In three years in Miami Welker had grand totals of 96 catches for 1,121 yards and one touchdown. In three with New England the numbers became 346, 3,688, and 15. His 123 receptions this year led the NFL as he became the first player in Patriots’ history to record three consecutive 100+ catch seasons.

Standing 5ft 9ins and weighing 190lbs in a game dominated by giants, to say he has been an overachiever rather understates the case. Despite an outstanding high school career in Oklahoma he didn’t get so much as a nibble from big-time college programs, and only slipped through the back door at Texas Tech when a fellow recruit reneged on his commitment, freeing up a scholarship at the last minute.

If he had been considered too small for college football, NFL teams were even more dismissive. Undrafted coming out of Texas Tech, he signed a free agent contract with San Diego and overcame the odds to make the opening day roster, only to be cut in week two. The Dolphins picked him up, and a month later he was introducing himself to Belichick by kicking that field goal in Foxboro.

Numbers alone hardly do justice to his value to the Patriots. Over the past few days more than one team-mate has described him as “the heart and soul of our team”, and it isn’t just because the smallest guy in the New England starting line-up invariably has the dirtiest uniform on the field by the time the second quarter starts.

Alas, last Sunday in Houston there would be no second quarter for Welker. We’re talking about a guy who is tackled more than a hundred times a year, but it wasn’t one of the big guys who got him, it was the turf at Reliant Field. On the Patriots’ fourth offensive play of the game, he cut sharply going after a Brady pass, his knee slipped on the spongy surface and collapsed underneath him. The damage was done even before Texans’ safety Bernard Pollard landed on top of him. (In case you’re keeping score, yes, the same Brandon Pollard who, in the employ of the Kansas City Chiefs, put Brady out for the season last year with a similar injury.)

Welker tore both the anterior cruciate (ACL) and medial collateral ligaments (MCL) in his knee. He is obviously lost for the balance of the post-season, and given the protracted rehabilitation required for injuries of this severity, his unavailability could extend into the 2010 season. And there we’re talking best-case. (Welker’s former team-mate Rodney Harrison, whose own retirement was hastened by a similar injury, warned: “It may never be the same.”

Belichick sounded as if he were blaming the Houston grounds crew in blaming the venue: “It’s terrible,” he said of Houston’s hybrid indoor/outdoor facility, “one of the worst fields I’ve seen. That’s how you get these non-contact injuries.”

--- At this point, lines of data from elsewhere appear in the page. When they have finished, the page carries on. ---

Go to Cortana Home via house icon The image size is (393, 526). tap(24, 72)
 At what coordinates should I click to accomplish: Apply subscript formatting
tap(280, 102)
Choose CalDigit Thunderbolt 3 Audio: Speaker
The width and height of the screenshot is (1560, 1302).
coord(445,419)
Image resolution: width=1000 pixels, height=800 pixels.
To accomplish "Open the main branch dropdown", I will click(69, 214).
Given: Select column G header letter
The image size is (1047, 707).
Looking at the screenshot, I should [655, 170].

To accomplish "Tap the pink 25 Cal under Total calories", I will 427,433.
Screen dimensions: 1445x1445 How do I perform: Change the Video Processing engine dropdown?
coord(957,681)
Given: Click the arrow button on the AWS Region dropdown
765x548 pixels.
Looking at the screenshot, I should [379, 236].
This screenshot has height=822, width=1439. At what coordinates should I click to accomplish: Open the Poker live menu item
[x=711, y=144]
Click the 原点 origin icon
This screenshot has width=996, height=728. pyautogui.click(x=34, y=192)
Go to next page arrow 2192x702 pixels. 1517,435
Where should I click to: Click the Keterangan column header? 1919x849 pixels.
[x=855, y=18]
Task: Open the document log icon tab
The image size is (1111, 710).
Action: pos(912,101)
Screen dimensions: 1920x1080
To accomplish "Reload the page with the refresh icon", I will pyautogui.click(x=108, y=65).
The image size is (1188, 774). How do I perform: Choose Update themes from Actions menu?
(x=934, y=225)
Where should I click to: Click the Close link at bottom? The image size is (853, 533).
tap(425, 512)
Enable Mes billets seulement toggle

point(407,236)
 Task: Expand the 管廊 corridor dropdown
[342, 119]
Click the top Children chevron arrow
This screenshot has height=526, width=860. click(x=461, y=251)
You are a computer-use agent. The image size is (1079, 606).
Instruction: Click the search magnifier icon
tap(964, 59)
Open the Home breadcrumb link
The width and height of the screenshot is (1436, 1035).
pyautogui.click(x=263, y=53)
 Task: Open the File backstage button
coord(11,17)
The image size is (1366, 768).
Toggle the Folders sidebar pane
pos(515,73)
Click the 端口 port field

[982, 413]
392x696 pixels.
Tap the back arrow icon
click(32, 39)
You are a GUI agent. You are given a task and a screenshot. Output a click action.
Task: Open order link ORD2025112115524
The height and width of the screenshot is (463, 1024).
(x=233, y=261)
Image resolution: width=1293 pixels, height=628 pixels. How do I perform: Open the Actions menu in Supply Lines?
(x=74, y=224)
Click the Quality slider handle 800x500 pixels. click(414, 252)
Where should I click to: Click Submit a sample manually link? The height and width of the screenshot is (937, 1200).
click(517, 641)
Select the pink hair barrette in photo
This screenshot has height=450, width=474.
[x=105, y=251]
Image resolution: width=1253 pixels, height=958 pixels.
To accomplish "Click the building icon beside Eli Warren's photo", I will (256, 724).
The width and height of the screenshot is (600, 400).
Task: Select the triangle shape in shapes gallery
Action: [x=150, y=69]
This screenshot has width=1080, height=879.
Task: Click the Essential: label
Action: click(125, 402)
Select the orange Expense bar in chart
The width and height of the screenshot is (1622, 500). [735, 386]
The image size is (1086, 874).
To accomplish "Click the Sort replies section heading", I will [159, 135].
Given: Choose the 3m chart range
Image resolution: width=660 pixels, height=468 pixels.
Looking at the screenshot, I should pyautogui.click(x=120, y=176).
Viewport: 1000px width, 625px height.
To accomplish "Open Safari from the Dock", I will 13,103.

As the oddsmakers’ numbers would suggest, more than Welker’s offensive numbers will be affected. In his absence, the Baltimore Ravens, Sunday’s foe, and future play-off opponents (if there are any) will have the luxury of double-covering Moss from start to finish. Or, as Brady, when asked about possible replacements, put it: “You can’t replace Welker He’s everything you ask for.”